Oggi il dialogo con le altre forze che dichiarano di voler costruire una discontinuità è un passaggio importante e delicato. Condividiamo l’obiettivo di un cambiamento reale per Frattamaggiore, un cambiamento che segni una svolta rispetto a ciò che non ha funzionato. Siamo consapevoli che tenere insieme sensibilità, storie e percorsi differenti non è semplice, e riconosciamo il valore politico e umano di questo lavoro che si sta provando a fare.
Allo stesso tempo, con spirito di riflessione e senza alcuna volontà polemica, non possiamo ignorare che all’interno di quei percorsi convivono anche esperienze e responsabilità legate a stagioni che oggi si intende superare. Questo è un tema che merita attenzione e chiarezza, perché la discontinuità, per essere credibile, deve essere PERCEPITA come autentica.
Per noi la credibilità non è un dettaglio negoziabile: è il patrimonio più prezioso che abbiamo costruito negli anni. È il legame con un elettorato libero, critico, che non vota per appartenenza automatica ma per convinzione. Non possiamo permetterci scelte che rischino di incrinare quel rapporto di fiducia, perché ciò che ci sostiene non è un consenso garantito a prescindere, ma una comunità vigile che valuta, comprende, ma pretende coerenza.
Il nostro elettorato è fatto di persone che chiedono discontinuità vera, non solo dichiarata. Ogni scelta deve quindi essere ponderata con responsabilità, nella consapevolezza che a perdere, in caso di incoerenze percepite, saremmo prima di tutto noi e il progetto che rappresentiamo.
Il dialogo resta per noi un valore fondamentale. Il rispetto reciproco è imprescindibile. Ma la chiarezza verso i cittadini lo è ancora di più. Liberiamo Fratta continuerà a confrontarsi con spirito costruttivo, senza attaccare nessuno, ma con la determinazione di non smarrire la propria identità.
Perché il cambiamento, per essere credibile, deve poggiare su coerenza, trasparenza e rispetto della fiducia ricevuta.
Orbene, proviamo a farci interpreti a vantaggio di quei cittadini che mal sopportano il politichese e per forma mentis si sentono lontani da quella “intellighenzia di sinistra presumibilmente superiore per dogma”.

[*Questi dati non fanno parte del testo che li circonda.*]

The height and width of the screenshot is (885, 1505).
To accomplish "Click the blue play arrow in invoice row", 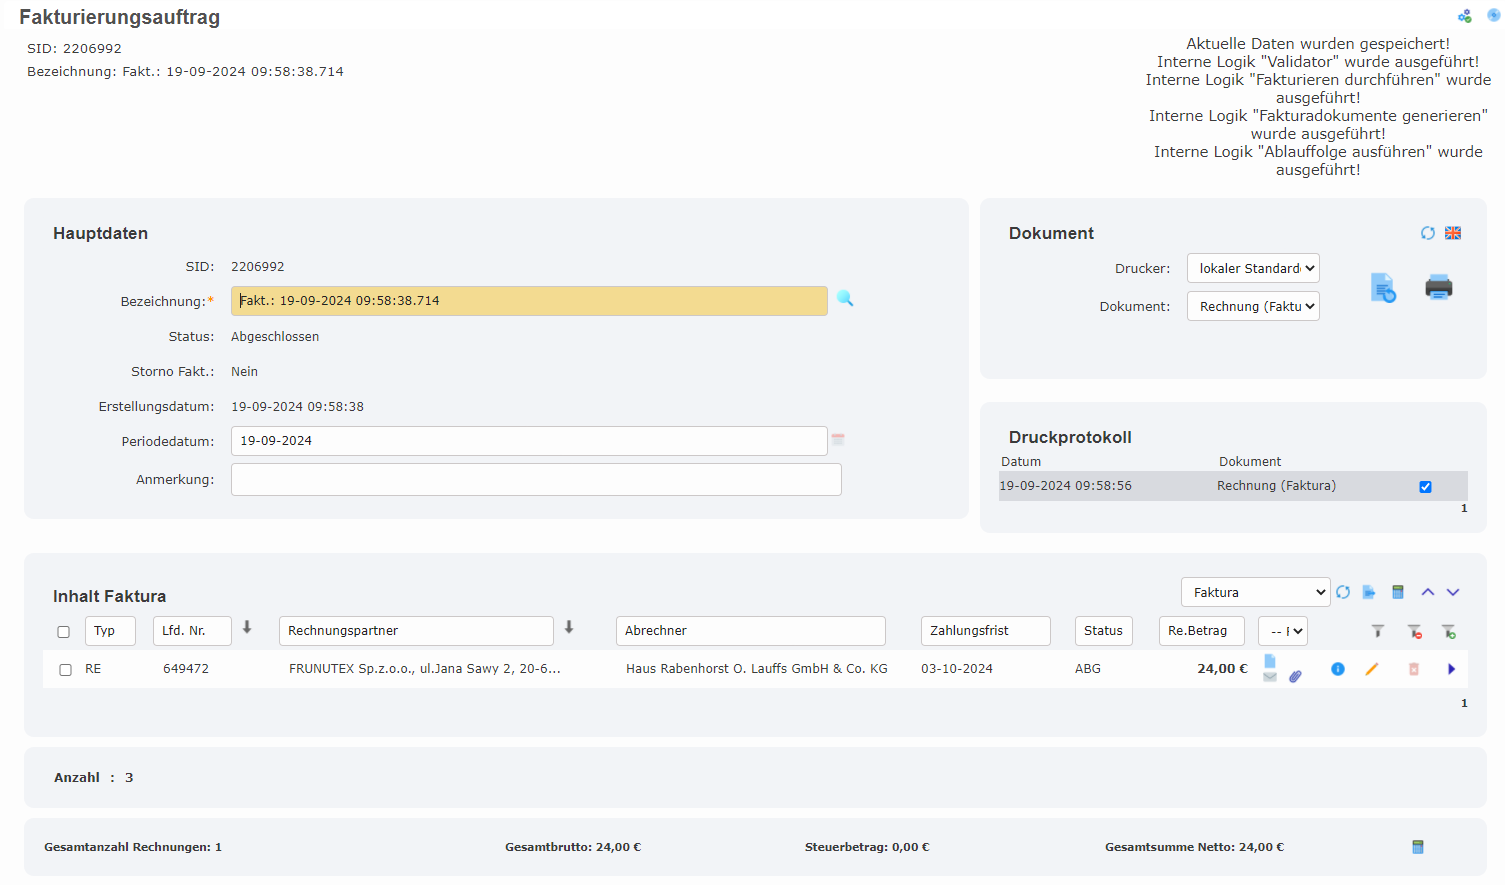I will pos(1451,669).
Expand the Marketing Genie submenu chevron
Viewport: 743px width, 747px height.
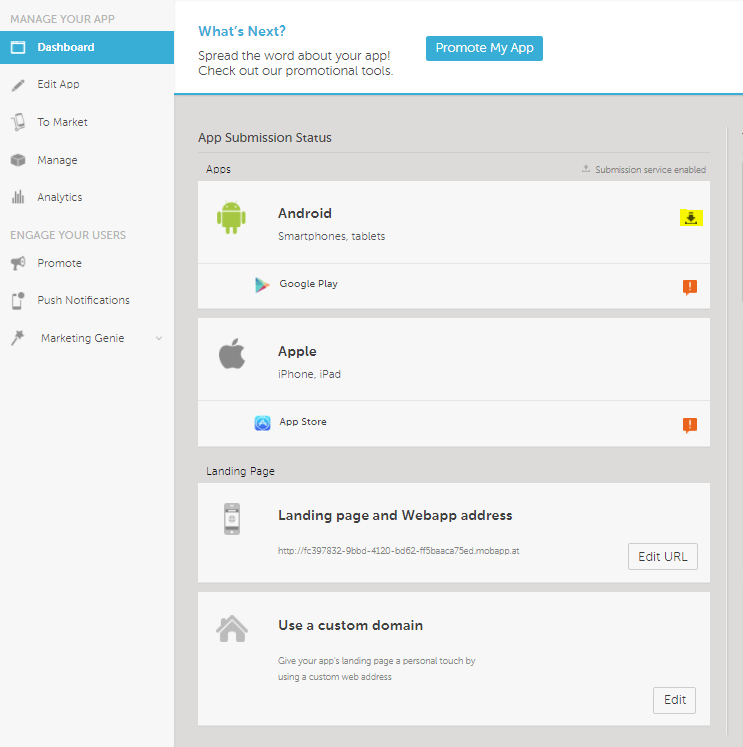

In sintesi, al commissario del Partito Democratico Gaetano Visani è stato detto:
“Non potete venirci a proporre un candidato sindaco che sia espressione di chi siamo stati oppositori fortemente critici.”
Per altro, con un PD lacerato al suo interno, e con ben quattro posizioni diverse. Non è infatti un segreto il dualismo Del Prete-Russo che tiene diviso il partito locale della Shlein, da anni, e dove oggi, si aggiungono altre due varianti da non sottovalutare, ovvero la componente Rossi-Vitale, più quella dei franchi tiratori, che sarebbe più giusto etichettare come “franche tiratrici”. Insomma, in parole povere, a Visani, con una sorta di atteggiamento didattico, gli sarebbe stato detto: “Torni la prossima volta, quando sarà più preparato”.